La decisión del ejército fue “excluir el cadáver de la vida política”. Y fue puesto a cargo de un teniente coronel, Carlos Eugenio Mori Koening, quien, hasta encontrarle un lugar definitivo, lo mantuvo en un camión, que cada noche era estacionado en un cuartel distinto para despistar a los peronistas que lo buscaban. Pero cada mañana junto al camión aparecían una vela y un ramo de flores. Desconcertado, Mori Koening optó por llevarse el cuerpo a su oficina, en el Servicio de Inteligencia. Desobedeciendo a sus superiores, que le ordenaron enterrarlo en secreto, allí lo retuvo hasta 1957.

En algún momento de ese año, Aramburu se enteró de la desobediencia de Mori Koening, lo destituyó y ordenó a dos militares que, sin contarle nada a nadie, trasladaran el cuerpo a “algún país europeo” y, en coordinación con un sacerdote italiano, lo sepultaran en una tumba sin nombre. Y así lo hicieron. Los datos del sepulcro le fueron entregados al presidente en un sobre sellado. Pero él jamás lo abrió. Lo que hizo fue entregárselo en custodia a un notario. De los restos de Eva Perón no volvió a saberse.

Varios años más tarde, en mayo de 1970, dos militantes del grupo guerrillero Montoneros secuestraron al general Aramburu (para entonces un militar retirado sin ninguna actividad política) y le exigieron que les revelara el lugar donde estaba sepultada Evita.
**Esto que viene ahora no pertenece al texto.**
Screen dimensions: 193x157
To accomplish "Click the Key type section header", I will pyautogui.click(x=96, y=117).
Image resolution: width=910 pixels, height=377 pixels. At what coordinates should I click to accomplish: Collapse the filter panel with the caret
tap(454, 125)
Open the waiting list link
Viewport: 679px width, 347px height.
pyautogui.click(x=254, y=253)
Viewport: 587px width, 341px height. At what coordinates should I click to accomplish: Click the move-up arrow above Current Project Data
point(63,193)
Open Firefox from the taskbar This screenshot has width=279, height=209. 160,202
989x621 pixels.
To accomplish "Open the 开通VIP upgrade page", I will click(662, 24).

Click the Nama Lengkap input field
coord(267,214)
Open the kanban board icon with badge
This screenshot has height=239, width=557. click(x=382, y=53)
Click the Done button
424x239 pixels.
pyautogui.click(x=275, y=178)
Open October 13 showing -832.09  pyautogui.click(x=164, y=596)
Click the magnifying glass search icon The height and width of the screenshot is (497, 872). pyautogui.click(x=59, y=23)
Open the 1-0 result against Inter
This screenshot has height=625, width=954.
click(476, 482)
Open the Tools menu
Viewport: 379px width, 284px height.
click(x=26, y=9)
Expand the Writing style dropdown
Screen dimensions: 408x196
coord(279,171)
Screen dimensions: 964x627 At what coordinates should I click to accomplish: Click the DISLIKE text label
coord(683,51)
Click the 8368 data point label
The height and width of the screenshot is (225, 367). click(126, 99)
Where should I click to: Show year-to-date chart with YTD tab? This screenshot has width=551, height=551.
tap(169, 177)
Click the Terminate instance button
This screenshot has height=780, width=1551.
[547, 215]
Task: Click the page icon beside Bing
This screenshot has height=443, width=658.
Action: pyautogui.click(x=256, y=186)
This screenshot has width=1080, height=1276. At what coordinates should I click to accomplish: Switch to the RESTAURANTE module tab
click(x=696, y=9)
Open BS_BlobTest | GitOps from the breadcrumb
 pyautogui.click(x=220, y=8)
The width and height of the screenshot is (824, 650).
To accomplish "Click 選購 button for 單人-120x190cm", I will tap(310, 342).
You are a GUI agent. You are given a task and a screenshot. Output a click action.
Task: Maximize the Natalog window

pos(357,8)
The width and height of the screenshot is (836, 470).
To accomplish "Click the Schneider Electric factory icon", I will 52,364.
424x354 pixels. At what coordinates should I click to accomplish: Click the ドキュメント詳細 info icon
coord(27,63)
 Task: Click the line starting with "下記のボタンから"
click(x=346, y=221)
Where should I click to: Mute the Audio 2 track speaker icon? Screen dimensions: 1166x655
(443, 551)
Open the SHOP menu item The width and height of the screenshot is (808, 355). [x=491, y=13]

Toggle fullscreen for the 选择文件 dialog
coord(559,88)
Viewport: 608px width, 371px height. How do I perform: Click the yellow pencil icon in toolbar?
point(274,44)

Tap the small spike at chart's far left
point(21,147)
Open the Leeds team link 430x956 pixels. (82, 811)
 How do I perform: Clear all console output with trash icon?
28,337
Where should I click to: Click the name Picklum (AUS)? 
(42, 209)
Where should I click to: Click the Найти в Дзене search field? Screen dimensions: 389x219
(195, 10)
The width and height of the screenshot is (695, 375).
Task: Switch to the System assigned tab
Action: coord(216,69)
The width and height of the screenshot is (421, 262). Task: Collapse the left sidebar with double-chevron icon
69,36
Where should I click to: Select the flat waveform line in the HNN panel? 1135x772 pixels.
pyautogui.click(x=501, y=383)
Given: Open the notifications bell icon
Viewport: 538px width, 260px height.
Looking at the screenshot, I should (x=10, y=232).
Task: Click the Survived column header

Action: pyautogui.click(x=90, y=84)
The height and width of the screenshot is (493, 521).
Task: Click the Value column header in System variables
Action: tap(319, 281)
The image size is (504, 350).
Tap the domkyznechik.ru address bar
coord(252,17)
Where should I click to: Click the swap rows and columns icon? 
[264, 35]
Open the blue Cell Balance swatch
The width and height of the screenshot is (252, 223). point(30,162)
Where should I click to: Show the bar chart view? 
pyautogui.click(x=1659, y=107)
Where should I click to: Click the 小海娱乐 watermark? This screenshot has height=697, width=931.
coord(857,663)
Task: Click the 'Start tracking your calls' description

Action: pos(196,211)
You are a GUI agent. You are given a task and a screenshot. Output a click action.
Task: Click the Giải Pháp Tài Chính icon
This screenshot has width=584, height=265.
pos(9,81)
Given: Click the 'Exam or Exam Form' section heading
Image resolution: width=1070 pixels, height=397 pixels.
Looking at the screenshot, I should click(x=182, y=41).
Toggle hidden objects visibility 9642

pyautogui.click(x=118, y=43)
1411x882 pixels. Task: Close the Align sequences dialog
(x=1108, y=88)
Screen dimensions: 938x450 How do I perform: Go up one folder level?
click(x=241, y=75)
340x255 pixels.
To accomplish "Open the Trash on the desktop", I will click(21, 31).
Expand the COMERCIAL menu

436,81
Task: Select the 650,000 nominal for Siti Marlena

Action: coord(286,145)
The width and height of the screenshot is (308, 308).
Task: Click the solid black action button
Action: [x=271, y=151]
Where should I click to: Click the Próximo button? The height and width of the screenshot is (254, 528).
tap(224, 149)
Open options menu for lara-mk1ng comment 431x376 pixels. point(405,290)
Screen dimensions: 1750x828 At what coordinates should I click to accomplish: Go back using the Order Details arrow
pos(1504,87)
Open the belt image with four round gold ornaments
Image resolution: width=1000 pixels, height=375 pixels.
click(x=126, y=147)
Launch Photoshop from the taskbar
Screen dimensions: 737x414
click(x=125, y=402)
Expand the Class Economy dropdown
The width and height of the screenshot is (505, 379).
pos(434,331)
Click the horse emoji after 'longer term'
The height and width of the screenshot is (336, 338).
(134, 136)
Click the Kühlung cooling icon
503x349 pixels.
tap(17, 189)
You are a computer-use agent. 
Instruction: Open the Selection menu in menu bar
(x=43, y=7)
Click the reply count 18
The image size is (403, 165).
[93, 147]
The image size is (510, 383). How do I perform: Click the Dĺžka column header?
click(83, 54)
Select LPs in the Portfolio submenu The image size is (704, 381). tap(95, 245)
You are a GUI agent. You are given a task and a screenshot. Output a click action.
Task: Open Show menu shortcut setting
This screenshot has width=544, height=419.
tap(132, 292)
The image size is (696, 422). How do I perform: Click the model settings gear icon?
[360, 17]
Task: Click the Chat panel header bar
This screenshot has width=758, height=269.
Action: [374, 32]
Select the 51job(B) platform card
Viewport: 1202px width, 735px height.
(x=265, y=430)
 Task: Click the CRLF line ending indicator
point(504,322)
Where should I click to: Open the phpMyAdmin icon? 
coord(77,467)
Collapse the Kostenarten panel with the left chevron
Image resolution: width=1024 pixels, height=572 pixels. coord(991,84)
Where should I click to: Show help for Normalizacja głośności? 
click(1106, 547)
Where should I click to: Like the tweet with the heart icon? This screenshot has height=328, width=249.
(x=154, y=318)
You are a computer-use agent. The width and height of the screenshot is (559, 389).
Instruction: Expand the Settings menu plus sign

Pero Aramburu no lo sabía. Y lo mataron. Unas pocas semanas después, el notario, cumpliendo las instrucciones que en 1957 le había dado Aramburu, le entregó el sobre sellado al nuevo gobernante argentino, el general Alejandro Agustín Lanusse.

Fue entonces cuando se supo que el cadáver estaba en el cementerio mayor de Milán. Pero el sacerdote italiano que lo sepultó había muerto, lo que obligó a una búsqueda paciente en los registros, hasta descubrir cuál era la tumba. En septiembre de 1971, en la camioneta de una empresa funeraria, los restos fueron llevados de Italia a Francia y después a España, donde vivía —en un exilio dorado— el general Perón. Y el cuerpo de Evita se quedó allí, en Madrid, incluso cuando Perón volvió a la Argentina en 1973, para otra vez ser elegido presidente.

Eva Perón
Pedro Ara.

Doce meses después, en octubre de 1974, el cuerpo momificado finalmente fue llevado de regreso a Buenos Aires. Cada intento, durante todo ese tiempo, por borrar el recuerdo de Eva Perón sólo consiguió afianzarlo y mantenerlo vivo. La leyenda jamás se extinguió. Jamás, aunque ya no haya multitudes que desfilen ante su tumba, en el cementerio de la Recoleta, donde una pequeña placa colocada en la bóveda identifica el lugar donde fue sepultado el cadáver que estuvo errante veintidós años.